Written problem: Please show every line of the items below that contains the word "toolbar".

(Part of a data file)
****************

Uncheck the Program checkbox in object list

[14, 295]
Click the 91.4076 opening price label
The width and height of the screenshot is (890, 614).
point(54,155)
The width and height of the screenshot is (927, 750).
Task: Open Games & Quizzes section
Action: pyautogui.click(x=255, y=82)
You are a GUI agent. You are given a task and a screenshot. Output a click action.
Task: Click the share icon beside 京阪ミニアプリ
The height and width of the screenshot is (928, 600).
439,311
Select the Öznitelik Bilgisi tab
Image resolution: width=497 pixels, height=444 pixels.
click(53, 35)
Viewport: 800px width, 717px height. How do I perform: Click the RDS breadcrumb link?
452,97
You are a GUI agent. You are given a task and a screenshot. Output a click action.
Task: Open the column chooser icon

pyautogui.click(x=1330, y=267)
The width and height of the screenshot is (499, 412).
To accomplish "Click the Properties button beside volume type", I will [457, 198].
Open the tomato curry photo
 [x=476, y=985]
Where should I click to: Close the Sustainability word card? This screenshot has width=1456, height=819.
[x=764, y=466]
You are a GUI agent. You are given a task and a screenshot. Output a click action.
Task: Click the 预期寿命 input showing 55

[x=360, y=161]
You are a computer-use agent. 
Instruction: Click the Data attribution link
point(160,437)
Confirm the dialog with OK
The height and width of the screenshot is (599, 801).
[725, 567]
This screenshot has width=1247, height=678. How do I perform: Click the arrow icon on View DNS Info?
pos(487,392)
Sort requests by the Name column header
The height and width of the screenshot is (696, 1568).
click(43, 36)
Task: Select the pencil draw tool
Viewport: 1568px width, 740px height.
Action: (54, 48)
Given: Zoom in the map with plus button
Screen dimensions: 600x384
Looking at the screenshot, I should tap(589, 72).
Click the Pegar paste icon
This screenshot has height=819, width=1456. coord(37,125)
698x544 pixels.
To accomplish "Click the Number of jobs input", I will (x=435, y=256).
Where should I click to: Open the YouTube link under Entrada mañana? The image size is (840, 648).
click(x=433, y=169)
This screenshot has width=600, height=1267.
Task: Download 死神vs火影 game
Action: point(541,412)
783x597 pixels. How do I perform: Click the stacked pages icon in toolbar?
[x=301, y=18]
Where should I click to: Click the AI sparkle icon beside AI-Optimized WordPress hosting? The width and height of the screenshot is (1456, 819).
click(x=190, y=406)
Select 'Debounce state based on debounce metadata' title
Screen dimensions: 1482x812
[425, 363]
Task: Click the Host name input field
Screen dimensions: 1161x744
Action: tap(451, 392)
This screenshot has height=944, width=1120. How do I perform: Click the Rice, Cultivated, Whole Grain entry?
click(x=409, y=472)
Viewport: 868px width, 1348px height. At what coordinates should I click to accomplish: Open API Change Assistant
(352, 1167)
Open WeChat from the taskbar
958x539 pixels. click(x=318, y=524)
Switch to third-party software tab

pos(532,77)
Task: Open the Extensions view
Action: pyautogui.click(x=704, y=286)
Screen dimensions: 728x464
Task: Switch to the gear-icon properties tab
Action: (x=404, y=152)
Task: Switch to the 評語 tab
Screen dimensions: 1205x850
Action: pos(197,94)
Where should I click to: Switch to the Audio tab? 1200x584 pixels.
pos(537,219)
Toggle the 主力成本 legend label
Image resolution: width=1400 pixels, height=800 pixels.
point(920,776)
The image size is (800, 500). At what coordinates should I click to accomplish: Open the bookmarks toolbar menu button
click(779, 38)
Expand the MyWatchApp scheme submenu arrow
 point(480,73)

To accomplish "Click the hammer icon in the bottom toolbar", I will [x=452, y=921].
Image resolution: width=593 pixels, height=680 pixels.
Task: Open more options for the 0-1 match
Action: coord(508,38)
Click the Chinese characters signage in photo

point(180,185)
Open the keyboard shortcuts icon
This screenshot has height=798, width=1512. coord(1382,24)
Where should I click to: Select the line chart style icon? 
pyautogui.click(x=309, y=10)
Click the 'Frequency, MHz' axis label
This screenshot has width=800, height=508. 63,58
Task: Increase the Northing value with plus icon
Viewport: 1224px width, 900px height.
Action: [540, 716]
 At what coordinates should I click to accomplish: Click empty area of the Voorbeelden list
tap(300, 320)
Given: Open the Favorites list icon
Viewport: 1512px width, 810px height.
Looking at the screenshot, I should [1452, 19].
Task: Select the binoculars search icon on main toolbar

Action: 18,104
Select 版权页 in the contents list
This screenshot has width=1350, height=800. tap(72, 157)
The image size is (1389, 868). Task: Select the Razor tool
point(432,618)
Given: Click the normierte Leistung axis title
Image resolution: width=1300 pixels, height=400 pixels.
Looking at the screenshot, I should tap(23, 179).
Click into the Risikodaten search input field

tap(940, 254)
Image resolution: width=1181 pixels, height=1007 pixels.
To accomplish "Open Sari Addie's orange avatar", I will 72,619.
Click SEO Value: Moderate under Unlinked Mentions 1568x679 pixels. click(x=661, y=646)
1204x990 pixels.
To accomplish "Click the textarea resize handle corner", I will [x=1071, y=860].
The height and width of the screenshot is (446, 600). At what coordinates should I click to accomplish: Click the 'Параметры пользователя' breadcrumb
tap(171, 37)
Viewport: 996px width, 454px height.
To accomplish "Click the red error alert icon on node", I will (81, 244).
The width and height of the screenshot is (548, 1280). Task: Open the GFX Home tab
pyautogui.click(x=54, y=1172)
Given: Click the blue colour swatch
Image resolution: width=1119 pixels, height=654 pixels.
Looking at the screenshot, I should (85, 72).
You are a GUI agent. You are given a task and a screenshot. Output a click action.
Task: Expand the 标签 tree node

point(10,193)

****************

Solution to the exercise:
783x597 pixels. How do I perform: Click the stacked pages icon in toolbar?
The image size is (800, 500). At what coordinates should I click to accomplish: Open the bookmarks toolbar menu button
To accomplish "Click the hammer icon in the bottom toolbar", I will [x=452, y=921].
Task: Select the binoculars search icon on main toolbar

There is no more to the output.